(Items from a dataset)
────────────────────────────────────────

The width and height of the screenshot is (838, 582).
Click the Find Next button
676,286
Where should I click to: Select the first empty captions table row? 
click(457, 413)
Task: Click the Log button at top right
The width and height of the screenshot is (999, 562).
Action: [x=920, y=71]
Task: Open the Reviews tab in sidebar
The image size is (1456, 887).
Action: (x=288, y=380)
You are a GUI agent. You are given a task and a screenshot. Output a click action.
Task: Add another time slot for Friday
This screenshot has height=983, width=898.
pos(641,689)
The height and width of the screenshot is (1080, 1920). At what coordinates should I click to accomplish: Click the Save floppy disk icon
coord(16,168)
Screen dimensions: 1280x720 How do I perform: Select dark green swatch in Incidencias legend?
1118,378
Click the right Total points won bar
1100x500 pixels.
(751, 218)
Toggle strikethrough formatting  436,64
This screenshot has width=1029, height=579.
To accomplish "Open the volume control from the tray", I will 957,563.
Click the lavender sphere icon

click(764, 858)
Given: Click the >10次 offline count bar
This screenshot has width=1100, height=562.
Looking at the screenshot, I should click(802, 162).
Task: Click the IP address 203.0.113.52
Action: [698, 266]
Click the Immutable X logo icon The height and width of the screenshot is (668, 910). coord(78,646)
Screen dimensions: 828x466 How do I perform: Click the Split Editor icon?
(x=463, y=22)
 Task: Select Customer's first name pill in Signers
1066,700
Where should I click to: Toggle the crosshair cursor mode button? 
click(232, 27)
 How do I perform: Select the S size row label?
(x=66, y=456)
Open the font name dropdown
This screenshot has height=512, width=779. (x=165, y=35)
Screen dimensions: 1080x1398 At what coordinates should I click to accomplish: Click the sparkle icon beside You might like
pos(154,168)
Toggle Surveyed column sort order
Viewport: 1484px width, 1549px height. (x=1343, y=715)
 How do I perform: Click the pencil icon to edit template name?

────────────────────────────────────────

| What is required |
Using the entries above, copy exactly the lines from the one containing "Click the lavender sphere icon" through the last, both included.

| Answer space |
Click the lavender sphere icon

click(764, 858)
Given: Click the >10次 offline count bar
This screenshot has width=1100, height=562.
Looking at the screenshot, I should click(802, 162).
Task: Click the IP address 203.0.113.52
Action: [698, 266]
Click the Immutable X logo icon The height and width of the screenshot is (668, 910). coord(78,646)
Screen dimensions: 828x466 How do I perform: Click the Split Editor icon?
(x=463, y=22)
 Task: Select Customer's first name pill in Signers
1066,700
Where should I click to: Toggle the crosshair cursor mode button? 
click(232, 27)
 How do I perform: Select the S size row label?
(x=66, y=456)
Open the font name dropdown
This screenshot has height=512, width=779. (x=165, y=35)
Screen dimensions: 1080x1398 At what coordinates should I click to accomplish: Click the sparkle icon beside You might like
pos(154,168)
Toggle Surveyed column sort order
Viewport: 1484px width, 1549px height. (x=1343, y=715)
 How do I perform: Click the pencil icon to edit template name?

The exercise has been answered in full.